▶ RECORDED DATA
= = = = = = =

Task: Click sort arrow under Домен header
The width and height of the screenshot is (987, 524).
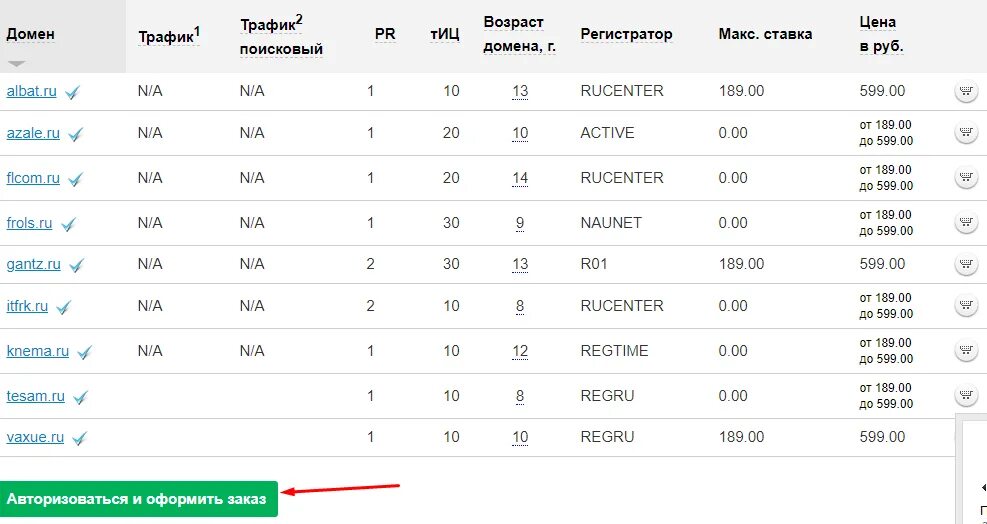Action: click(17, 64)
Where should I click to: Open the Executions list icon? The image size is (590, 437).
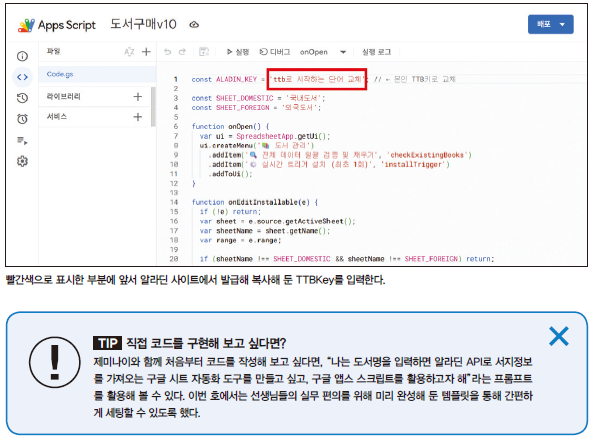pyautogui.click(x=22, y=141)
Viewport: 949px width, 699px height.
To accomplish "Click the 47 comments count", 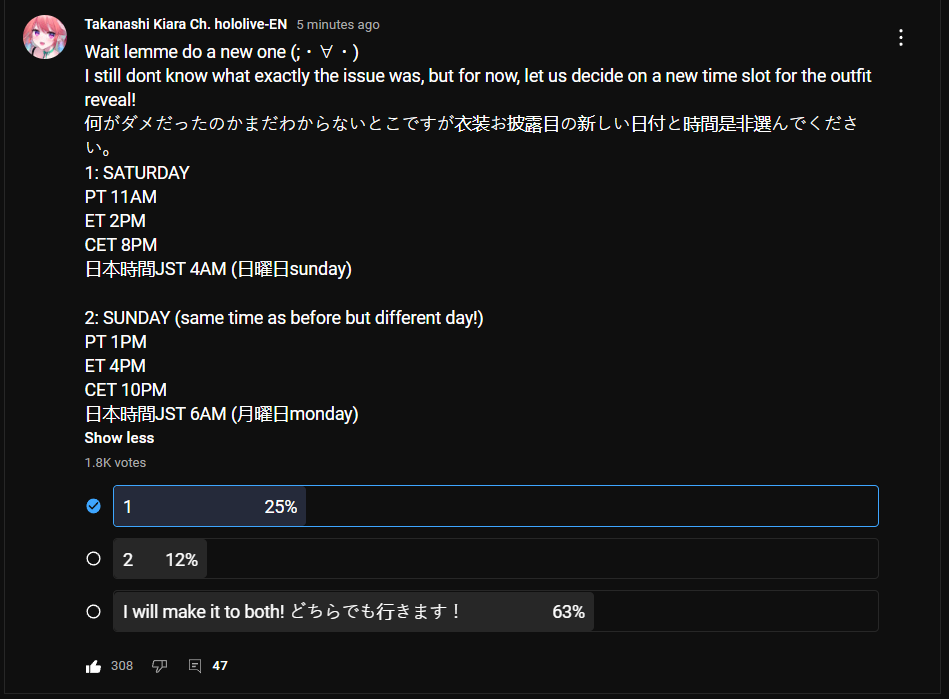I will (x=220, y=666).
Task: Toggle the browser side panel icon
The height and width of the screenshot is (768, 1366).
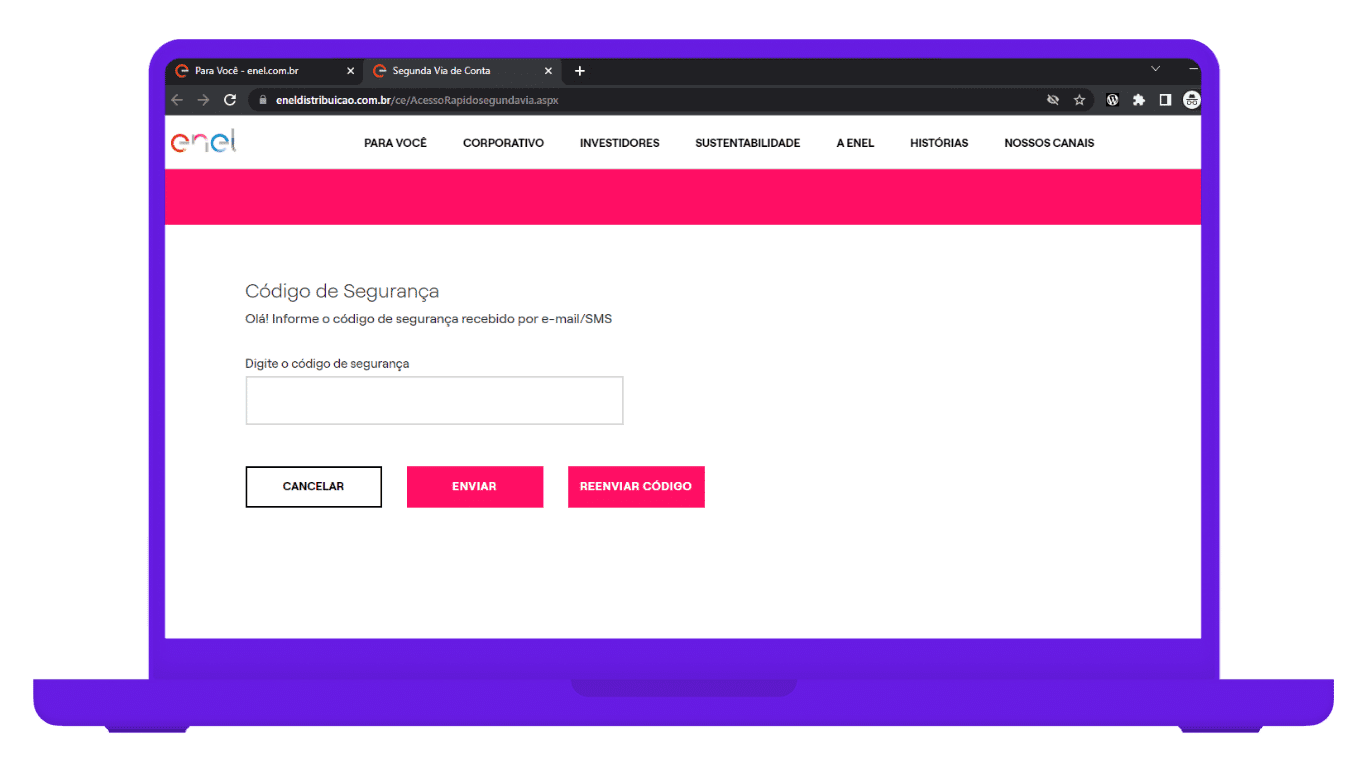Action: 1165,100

= = = = = = =

Pick out the lines above containing the word "Task", then copy them.

Task: Click sort arrow under Домен header
Task: Toggle the browser side panel icon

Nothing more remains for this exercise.